Dihydroceramide Desaturase 1 Inhibitors Reduce Amyloid-β Levels in Primary Neurons from an Alzheimer’s Disease Transgenic Model

Abstract

The induction of autophagy has recently been explored as a promising therapeutic strategy to combat Alzheimer's disease. Among many other factors, there is evidence that ceramides/dihydroceramides act as mediators of autophagy, although the exact mechanisms underlying such effects are poorly understood. Here, we describe how two dihydroceramide desaturase inhibitors (XM461 and XM462) trigger autophagy and reduce amyloid secretion by neurons. Neurons isolated from wild-type and APP/PS1 transgenic mice were exposed to the two dihydroceramide desaturase inhibitors to assess their effect on these cell's protein and lipid profiles.

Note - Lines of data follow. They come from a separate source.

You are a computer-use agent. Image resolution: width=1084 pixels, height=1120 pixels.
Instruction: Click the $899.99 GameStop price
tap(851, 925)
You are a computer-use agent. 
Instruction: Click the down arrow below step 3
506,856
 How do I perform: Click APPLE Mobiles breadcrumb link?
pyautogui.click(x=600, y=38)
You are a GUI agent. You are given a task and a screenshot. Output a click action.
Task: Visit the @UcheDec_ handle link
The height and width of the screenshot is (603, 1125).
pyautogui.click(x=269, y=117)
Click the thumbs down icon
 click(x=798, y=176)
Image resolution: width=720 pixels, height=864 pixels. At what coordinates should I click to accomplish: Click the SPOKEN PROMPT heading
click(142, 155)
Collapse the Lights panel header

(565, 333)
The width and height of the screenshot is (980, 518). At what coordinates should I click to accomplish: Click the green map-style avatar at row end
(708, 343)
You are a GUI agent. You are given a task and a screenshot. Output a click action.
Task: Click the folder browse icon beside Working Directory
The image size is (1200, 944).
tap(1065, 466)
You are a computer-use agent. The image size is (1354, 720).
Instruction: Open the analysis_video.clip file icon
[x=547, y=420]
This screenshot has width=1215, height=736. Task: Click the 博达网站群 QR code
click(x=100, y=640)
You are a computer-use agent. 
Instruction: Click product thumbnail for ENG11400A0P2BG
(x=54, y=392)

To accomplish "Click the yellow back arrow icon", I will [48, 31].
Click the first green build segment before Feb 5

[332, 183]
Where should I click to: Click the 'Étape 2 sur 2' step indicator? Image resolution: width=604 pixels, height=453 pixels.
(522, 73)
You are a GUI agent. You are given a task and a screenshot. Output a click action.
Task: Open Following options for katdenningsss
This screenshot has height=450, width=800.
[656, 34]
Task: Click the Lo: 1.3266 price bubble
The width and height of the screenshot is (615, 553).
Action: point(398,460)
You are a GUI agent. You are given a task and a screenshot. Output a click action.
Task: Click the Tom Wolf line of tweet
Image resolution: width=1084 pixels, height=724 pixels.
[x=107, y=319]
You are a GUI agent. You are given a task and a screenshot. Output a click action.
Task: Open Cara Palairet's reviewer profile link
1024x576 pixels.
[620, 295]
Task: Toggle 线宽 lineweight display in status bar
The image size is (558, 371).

Both dihydroceramide desaturase inhibitors increased the autophagic vesicles in wild-type neurons, reflected as an increase in LC3-II, and this was correlated with the accumulation of dihydroceramides and dihydrosphingomyelins. Exposing APP/PS1 transgenic neurons to these inhibitors also produced a 50% reduction in amyloid secretion and/or production. The lipidomic defects triggered by these dihydroceramide desaturase inhibitors were correlated with a loss of S6K activity, witnessed by the changes in S6 phosphorylation, which strongly suggested a reduction of mTORC1 activity. The data obtained strongly suggest that dihydroceramide desaturase 1 activity may modulate autophagy and mTORC1 activity in neurons, inhibiting amyloid secretion and S6K activity. As such, it is tantalizing to propose that dihydroceramide desaturase 1 may be an important therapeutic target to combat amyloidosis.